TASK INSTRUCTIONS >>
1. Copy out the R lecture page from "Slides in full" to "still make improvements.".
2. Answer these questions from the R lecture page:
(a) What four topics does the lecture say it will cover?
(b) What does the page suggest using its summary as?
(c) Which language do the examples use?

PASSAGE >>
Write R code that lasts: Practical tips for reproducible data analysis

Description

Do your R projects sometimes get messy, your scripts grow out of control, or your results are hard to reproduce? In this lecture, I’ll share practical tips for setting up clean, maintainable, and reproducible data analysis workflows. We’ll cover how to structure projects, organize scripts, write good-practice code, and manage dependencies effectively. The focus is on realistic practices that make your code easier for others — and your future self — to understand and reuse. While the examples will use R, many of the tips apply to anyone doing data analysis, also in other languages. Whether you’re just starting out or already experienced with R, this session will help you build better habits for writing clean, reusable code.

Slides in full screen     Download PDF slides

Summary

Below you find a summary of all the topics covered in this session. You can use this summary as a checklist for your own projects to see where you can still make improvements.

GIVEN INFORMATION >>
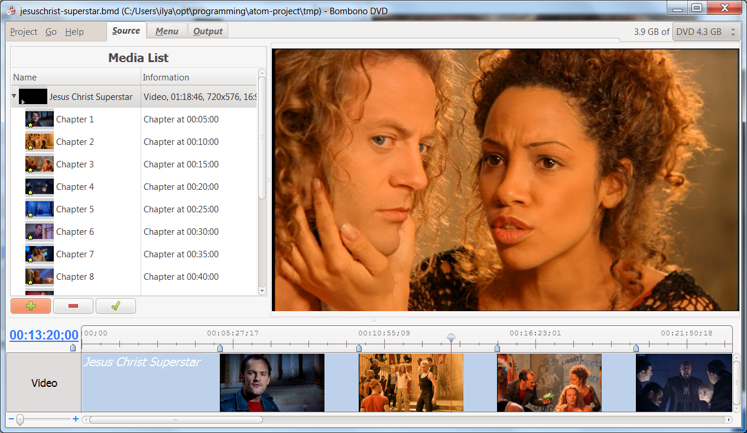The width and height of the screenshot is (747, 433).
Task: Click the green checkmark button
Action: (116, 306)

ANSWERS TO THE EXERCISE >>
1.
Slides in full screen     Download PDF slides

Summary

Below you find a summary of all the topics covered in this session. You can use this summary as a checklist for your own projects to see where you can still make improvements.

2.
(a) How to structure projects, organize scripts, write good-practice code, and manage dependencies effectively.
(b) A checklist for your own projects to see where you can still make improvements.
(c) R.